Savepoints and externalized checkpoints

Introduction#

Savepoints are “fat”, externally stored checkpoints that allow us to resume a stateful flink program after a permanent failure, a cancelation or a code update. Before Flink 1.2 and the introduction of externalized checkpoints, savepoints needed to be triggered explicitly.

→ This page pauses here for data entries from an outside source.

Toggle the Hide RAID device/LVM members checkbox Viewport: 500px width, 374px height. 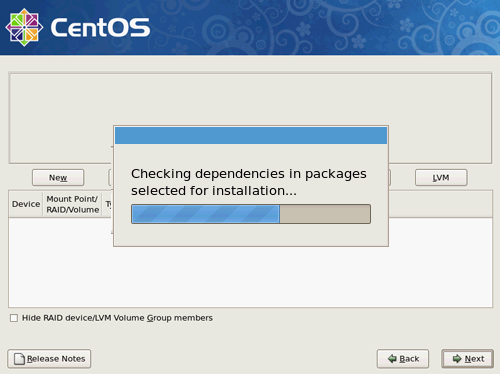coord(14,318)
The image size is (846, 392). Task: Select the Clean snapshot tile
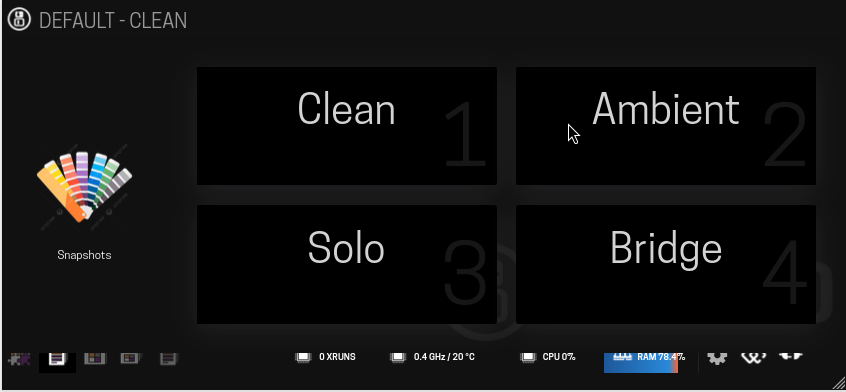click(346, 126)
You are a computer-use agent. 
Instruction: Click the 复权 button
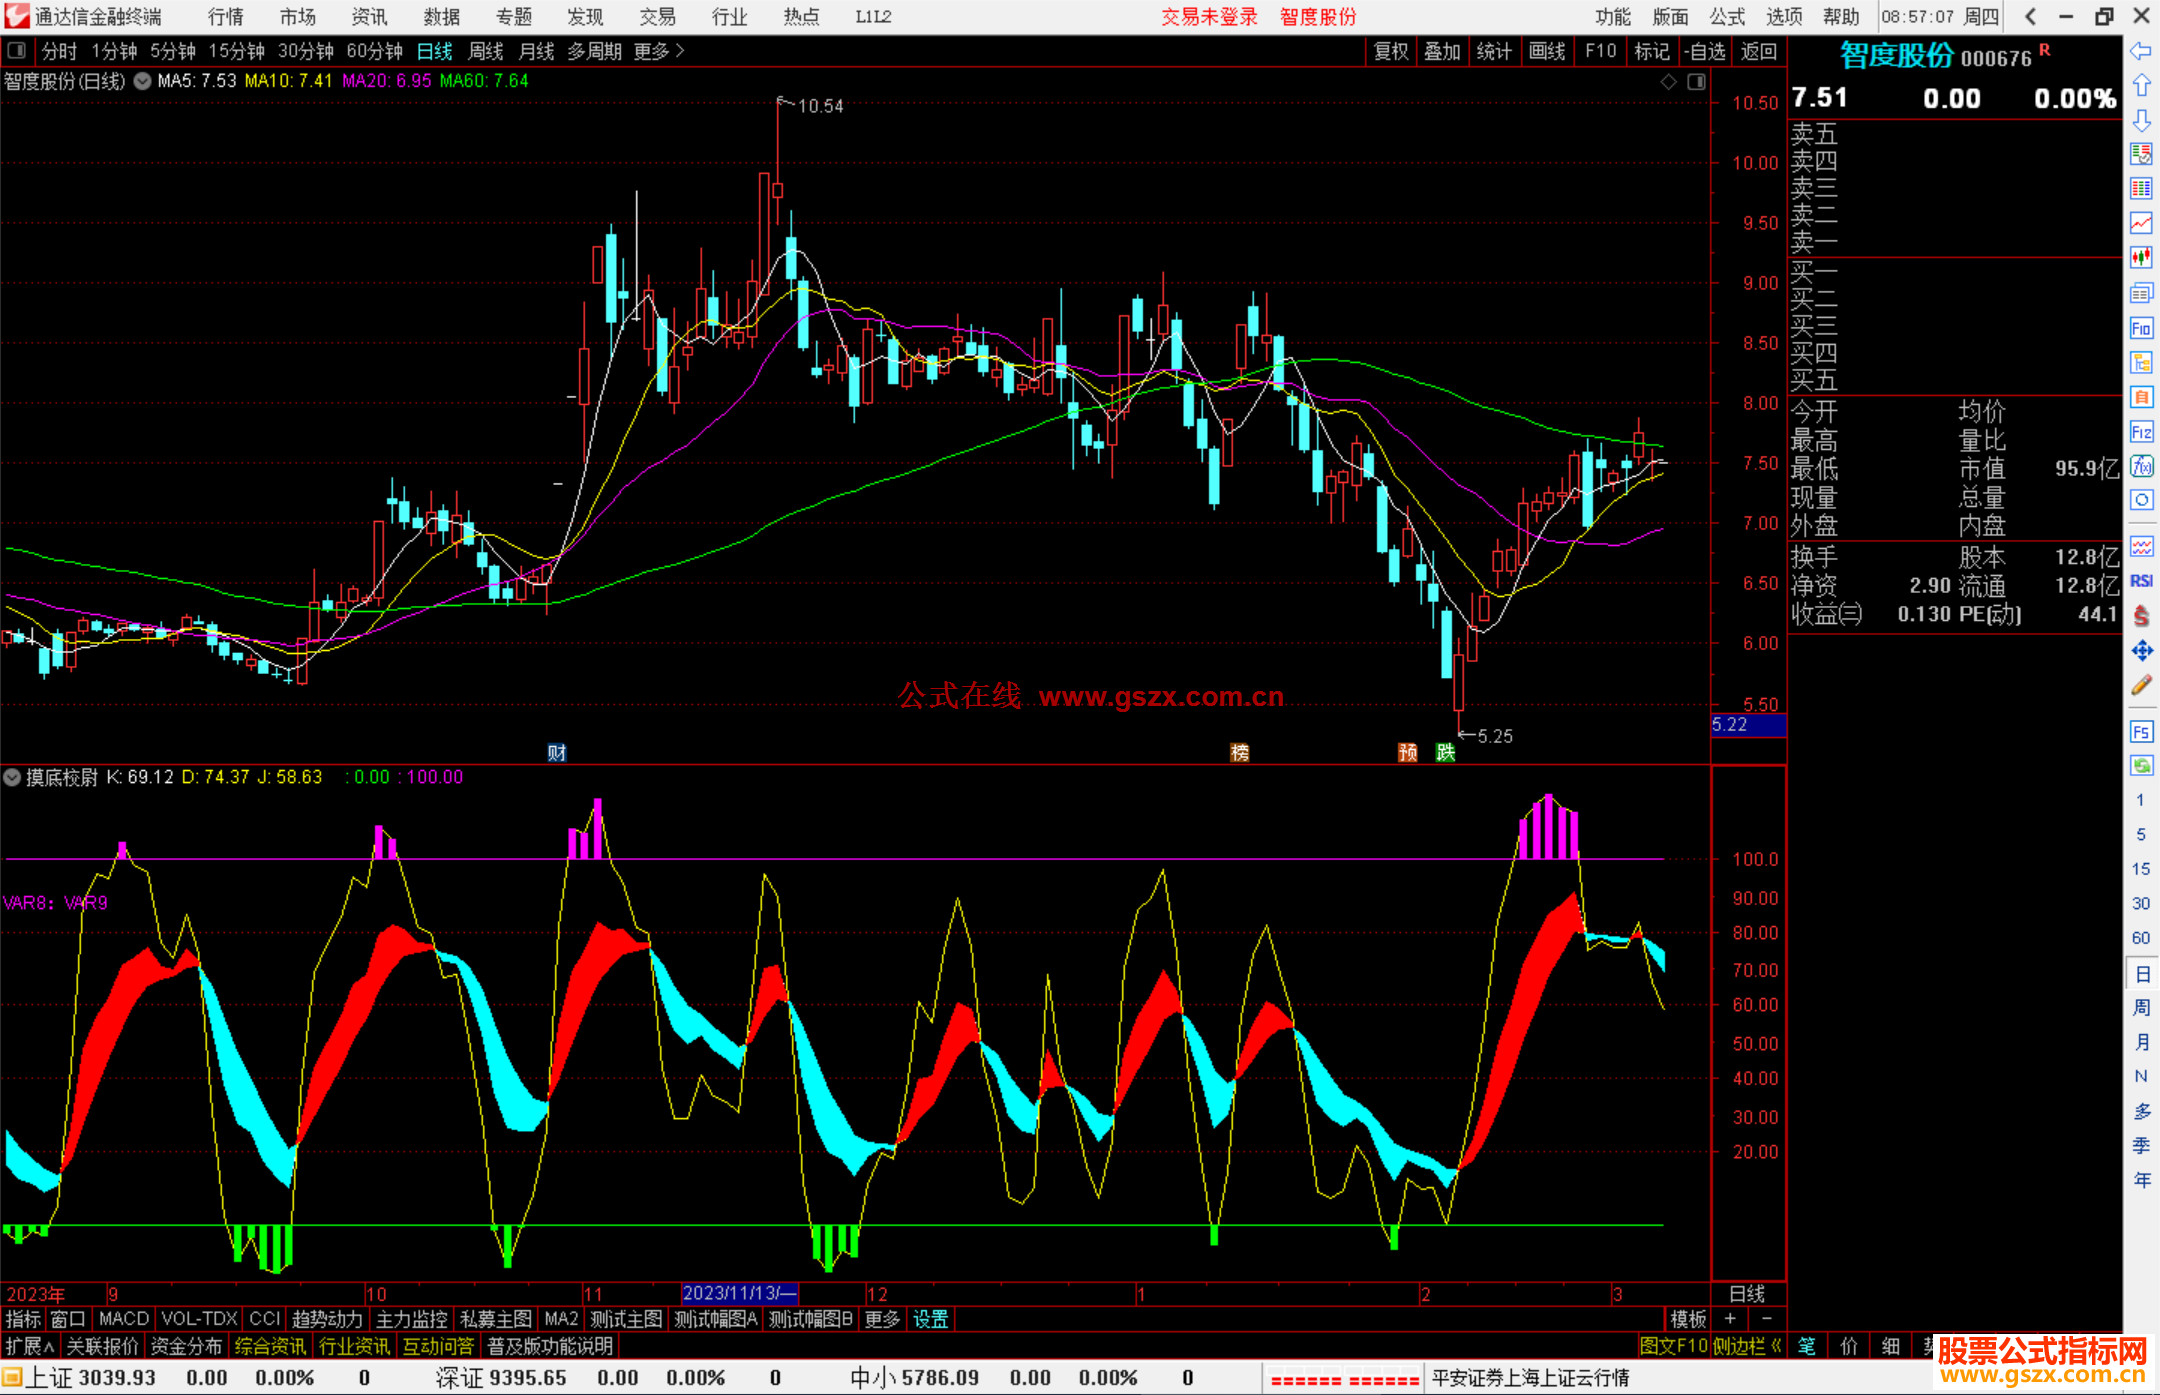coord(1390,51)
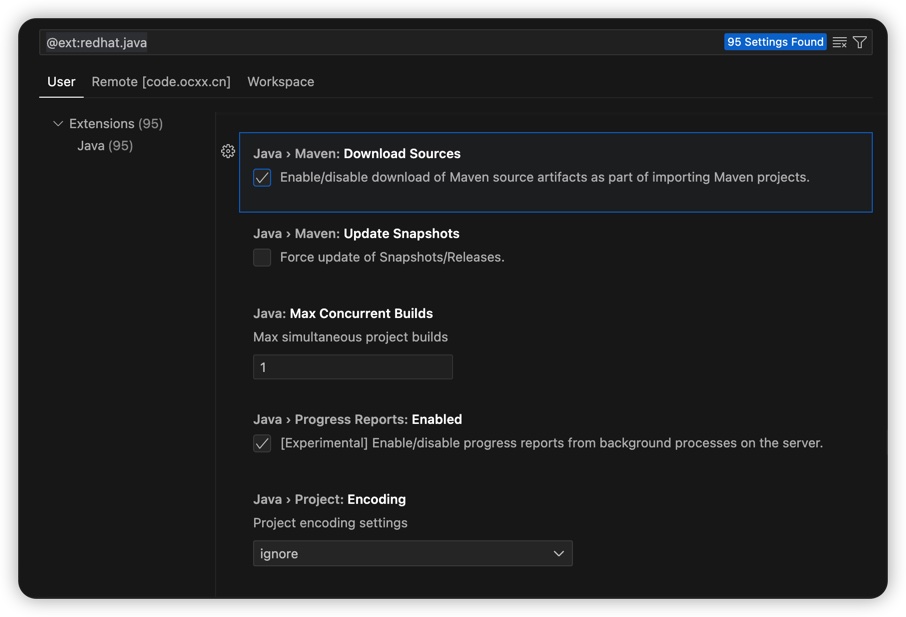This screenshot has width=906, height=617.
Task: Open gear menu for Download Sources setting
Action: click(x=228, y=151)
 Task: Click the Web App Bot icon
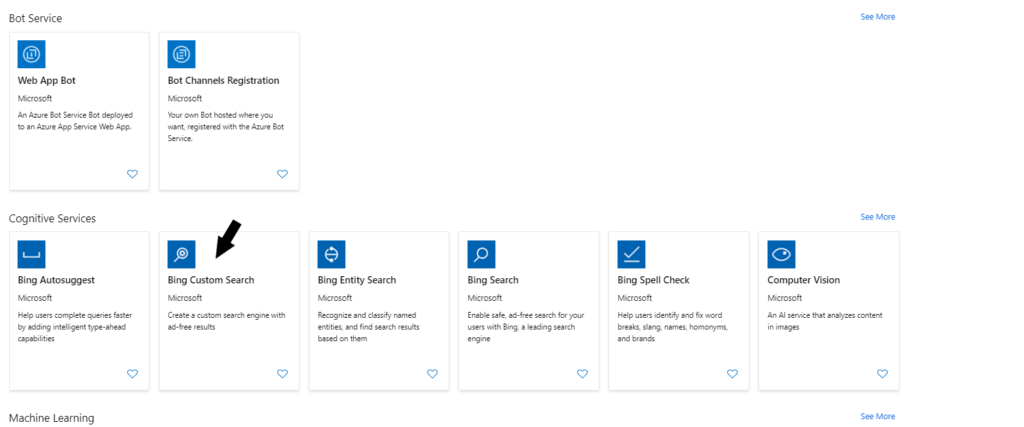click(32, 54)
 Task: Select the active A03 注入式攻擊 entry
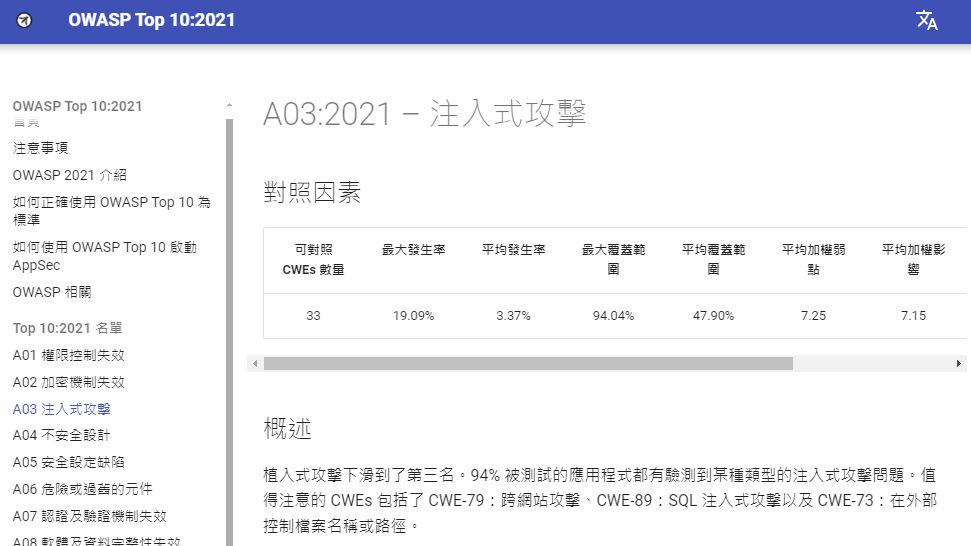(x=62, y=409)
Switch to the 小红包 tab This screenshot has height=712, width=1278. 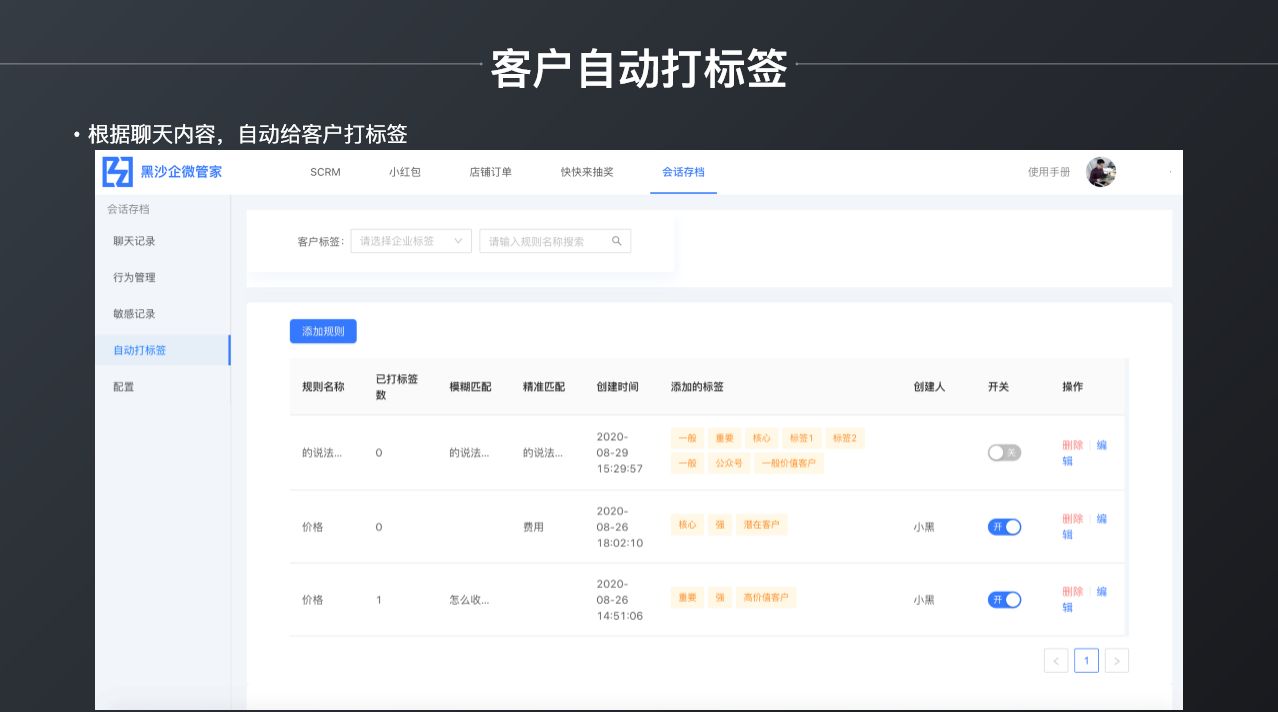pyautogui.click(x=405, y=172)
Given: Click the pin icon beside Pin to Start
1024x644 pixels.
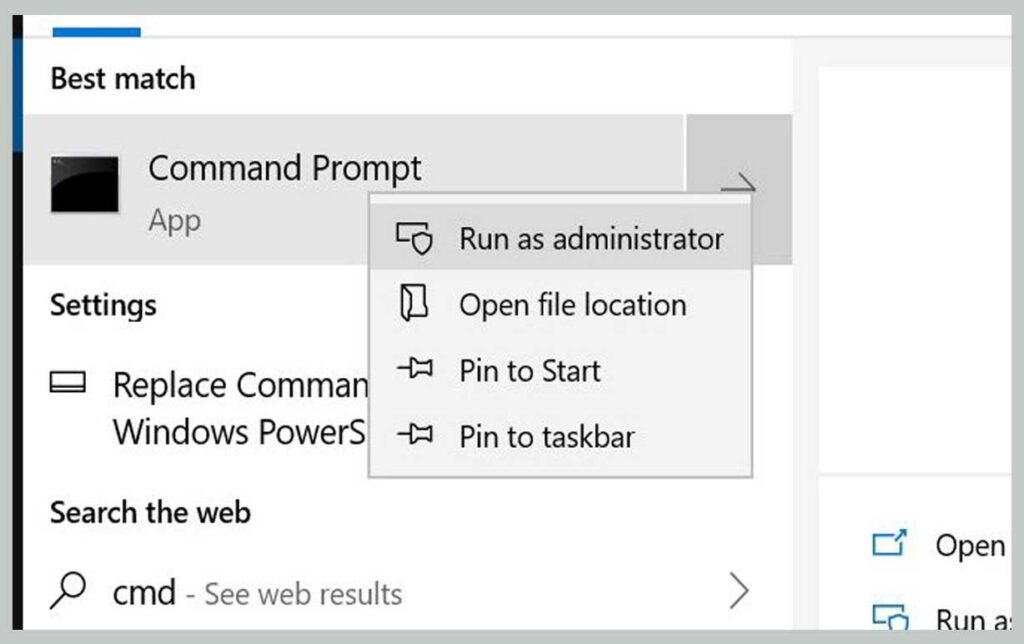Looking at the screenshot, I should (420, 371).
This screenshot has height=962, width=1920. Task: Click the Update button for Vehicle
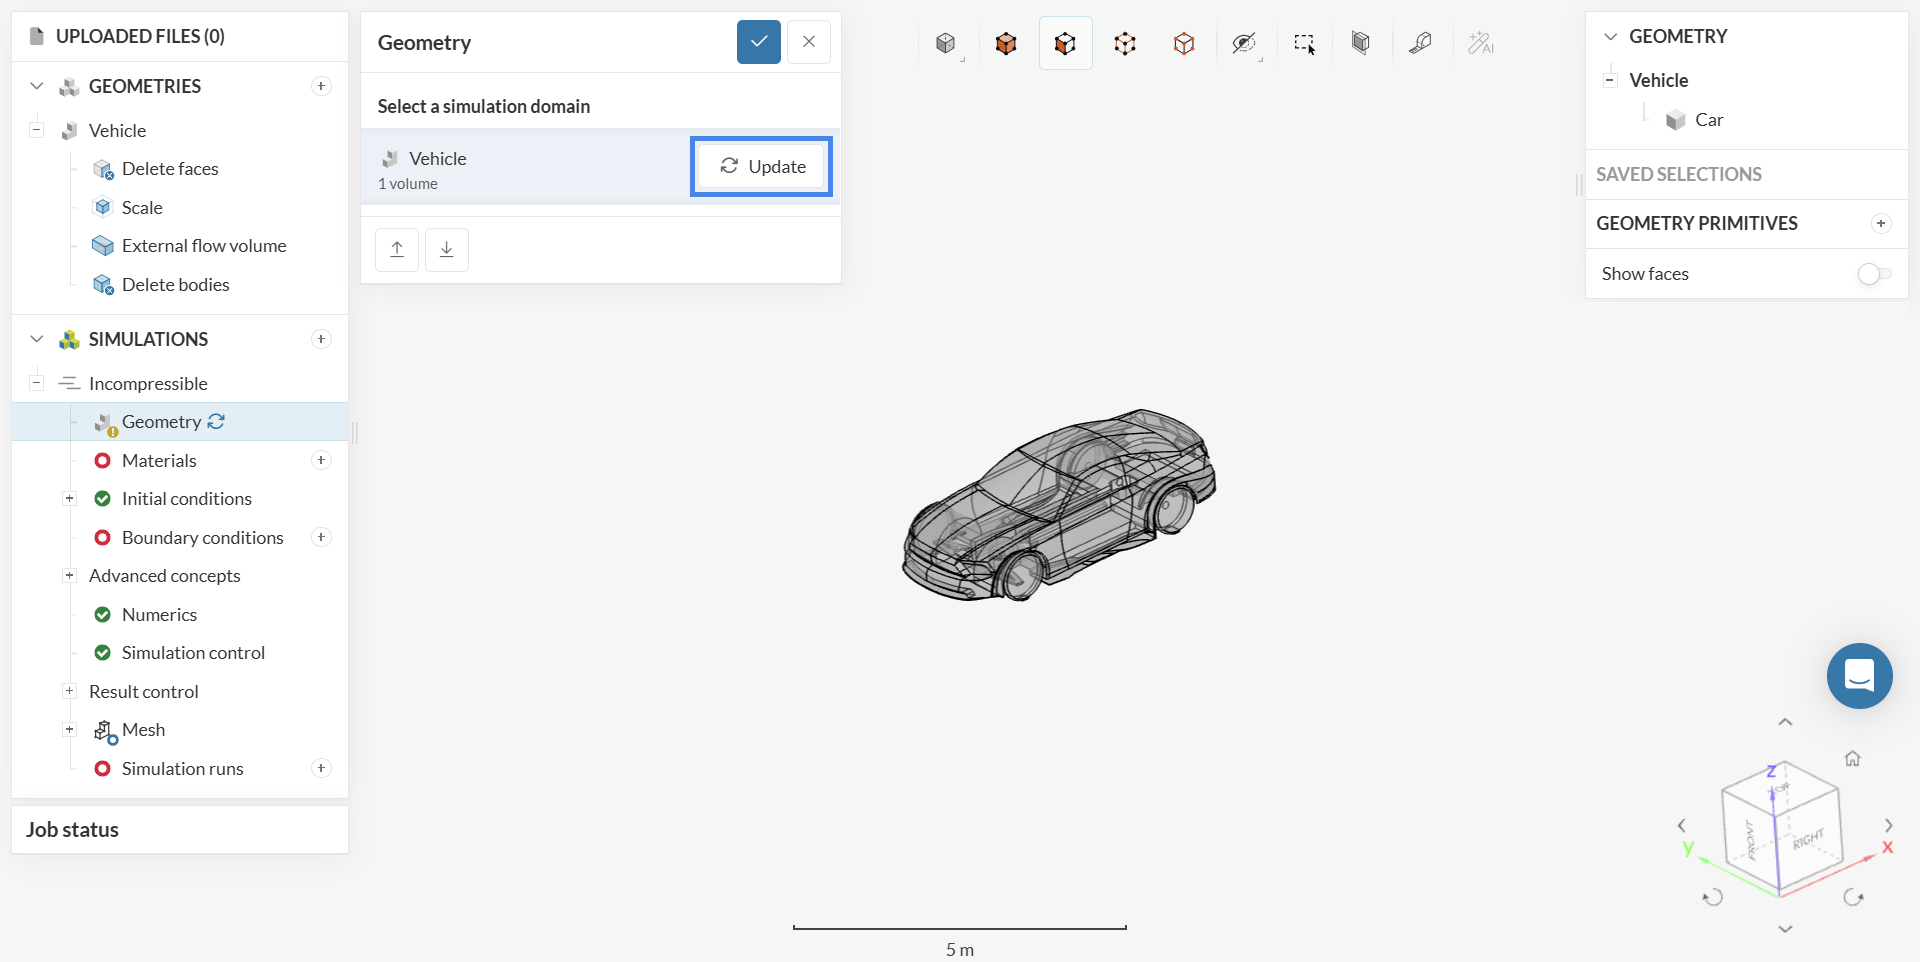762,167
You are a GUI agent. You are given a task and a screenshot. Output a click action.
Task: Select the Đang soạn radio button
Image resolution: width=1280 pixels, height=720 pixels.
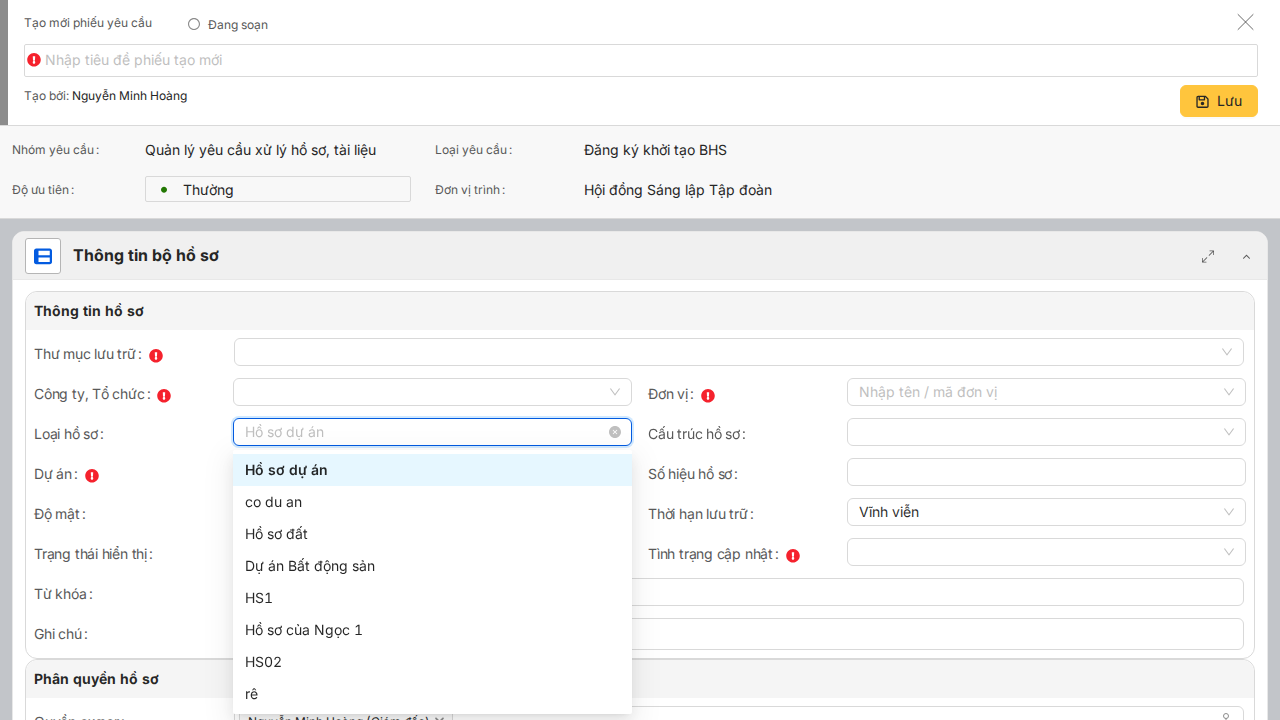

Savepoints: requirements and preliminary notes

A savepoint stores two things: (a) the positions of all datasources, (b) the states of operators. Savepoints are useful in many circonstances:

slight application code updates
Flink update
changes in parallelism
…

As of version 1.3 (also valid for earlier version):

checkpoint must be enabled for the savepoints to be possible. If you forget to explicitly enable checkpoint using:

StreamExecutionEnvironment env = StreamExecutionEnvironment.getExecutionEnvironment();
env.enableCheckpointing(checkpointInterval);

you will get:

java.lang.IllegalStateException: Checkpointing disabled. You can enable it via the execution environment of your job

when using window operations, it is crucial to use event-time (vs ingestion or processing time) to yield proper results;
to be able to upgrade a program and reuse savepoints, manual uid must be set. This is because, by default, Flink changes the operator’s UID after any change in their code;
Chained operators are identified by the ID of the first task. It’s not possible to manually assign an ID to an intermediate chained task, e.g. in the chain [ a -> b -> c ] only a can have its ID assigned manually, but not b or c. To work around this, you can manually define the task chains. If you rely on the automatic ID assignment, a change in the chaining behaviour will also change the IDs (see point above).

More info is available in the FAQ.

Savepoints

Configuration

The configuration is in the file flink/conf/flink-conf.yaml (under Mac OSX via homebrew, it is /usr/local/Cellar/apache-flink/1.1.3/libexec/conf/flink-conf.yaml).

Flink < 1.2: The configuration is very similar to the checkpoints configuration (topic available). The only difference is that it makes no sense to define an in-memory savepoint backend, since we need the savepoints to persist after Flink’s shutdown.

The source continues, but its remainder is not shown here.